Someone once mentioned during a brainstorming meeting that if there were a magazine called Tradition, I’d be the first in line to interview for its editor position.
True! I relish the concept and, during winter, it goes into high gear. These traditions pepper my Christmases past: a holiday tree (always a blue spruce or Scottish pine, my dad insisted!) with ancient ornaments; electric candles in every window (for wayfaring strangers, my dad would say); cut-out cookies always made with the same recipe from Grandma; watching A Christmas Carol (today, my fave rendition, filmed in 1999, stars Patrick Stewart as Scrooge); and Mom’s oysters served on Grandma’s heirloom china.
Tradition also charged my brothers with chilling bottles of champagne in the snow and keeping a pile of firewood at the ready. After a holiday dinner, we’d clear the clutter on an old round table (handcrafted in a traditional woodworkers’ shop out East), gather around, and start wreaking havoc during a card game. Always!
As a kid growing up, these homespun rites of the season danced onto my winter lifescape, scattering joy galore. By pressing an imaginary button, the familiar scene would unfold annually at our home. Eight siblings, my parents, and their various older, single guests — they had their own traditions, like sipping on a Manhattan (whose recipe, incidentally, has been around since the 1870s) — would enter stage left regaling everyone in attendance with stories about the challenges and enlightenment of the prior year.
A happy sense of familiarity erases any sense of worry about those occurrences of the previous 52 weeks and what may await at next year’s door. Traditions offer security and a strong sense of belonging.
I like the recent tradition that Birmingham-based interior designer Ann Heath started. She throws an annual New Year’s Eve party at her home, but makes it an Open House starting in the late afternoon so people can come and go well before midnight and enjoy their own traditions when the clock strikes 12.
In this issue, you’ll see a lot of holiday and nonholiday-related traditions, both old and new. For about 65,000 metro Detroit residents, every Sunday night means customarily tuning in to WTVS Detroit Public Television to take in the aristocratic ambiance at Downton Abbey.

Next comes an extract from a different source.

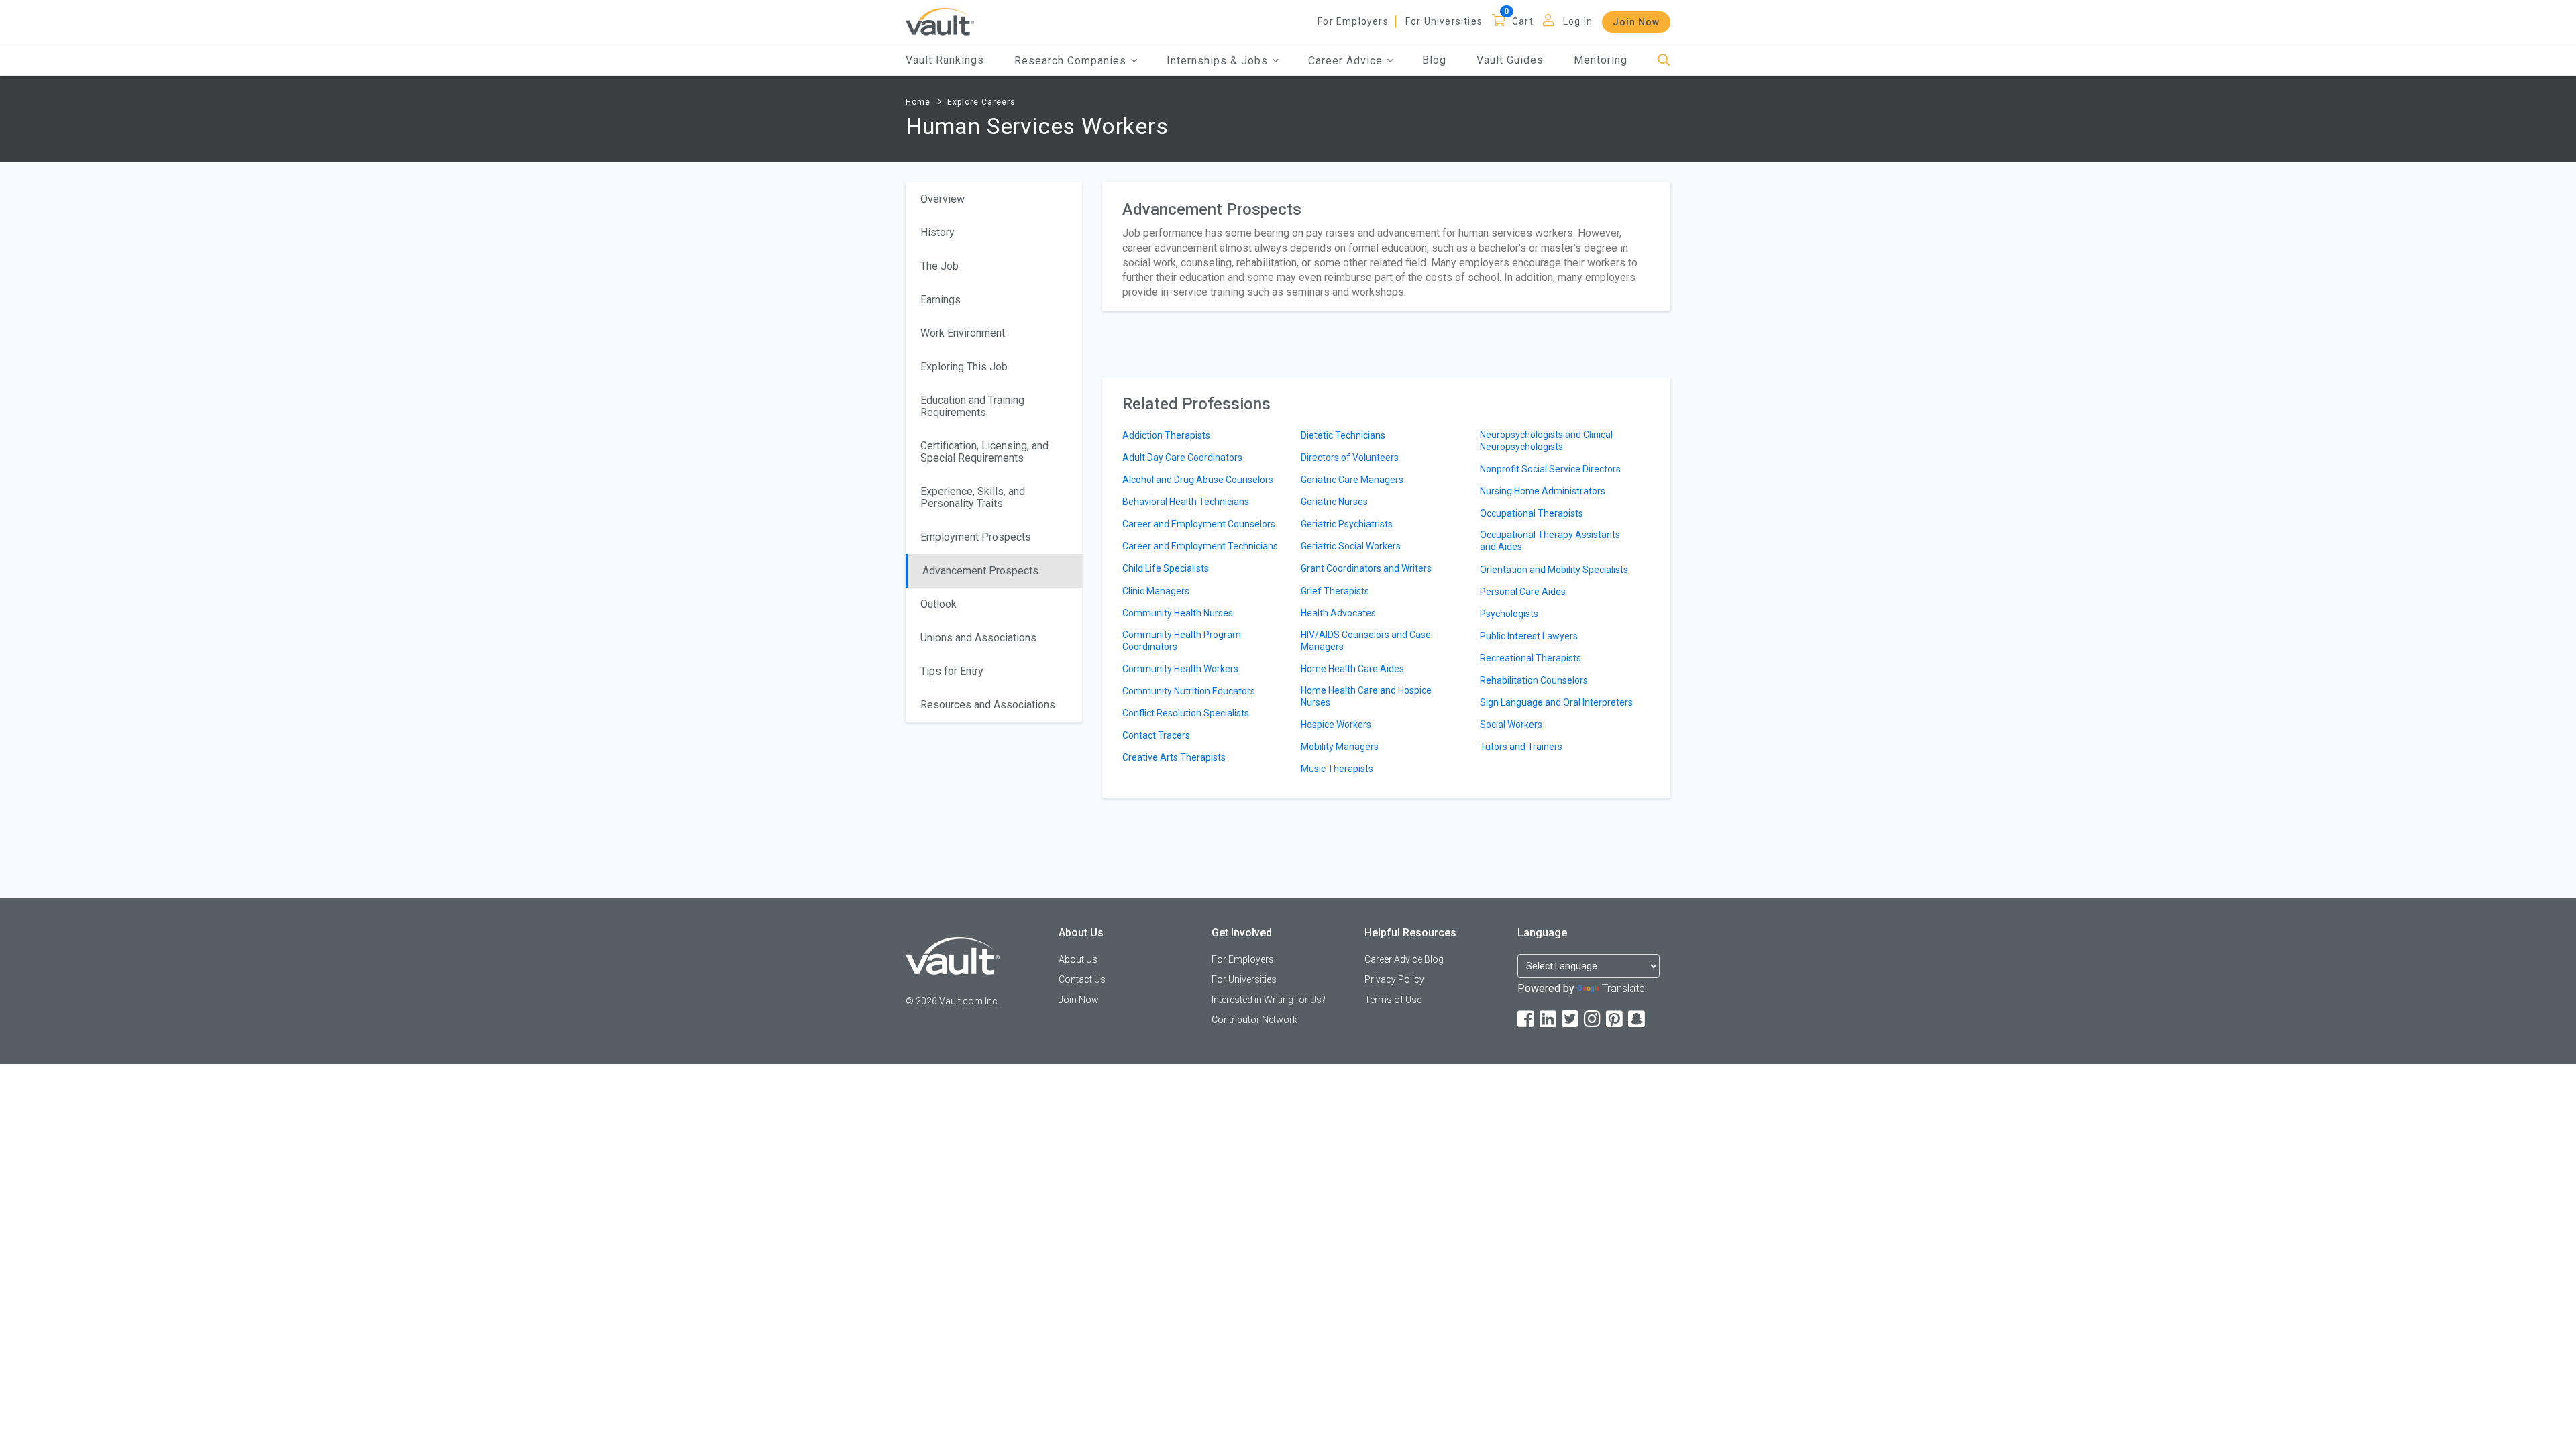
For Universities (1444, 21)
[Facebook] (1526, 1019)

As for handcrafted traditions, take a look at the gorgeous furniture and accessories of woodworkers in Décor Showcase, page 22, and check out the enticing fudge, page 60, made with a recipe that’s more than 125 years old. In architecture, classic 1920s traditional design in two area homes fascinates.
Meanwhile, a Troy family prepares to welcome relatives and friends for their much-anticipated annual parties, where several themed Christmas trees and glistening tablescapes always enchant.
Across town in a new French-influenced colonial-style home, artistic traditions abound.
Now and throughout the year, everyone needs tradition.
A toast to starting some brand new ones, right at home.
(P.S. Enjoy our new Bulletin Board, on page 24. It showcases happenings in the design industry. In décor, you’ll almost always find a sense of tradition. Just look at the Schumacher collection, based on centuries-old patterns, with a new twist.)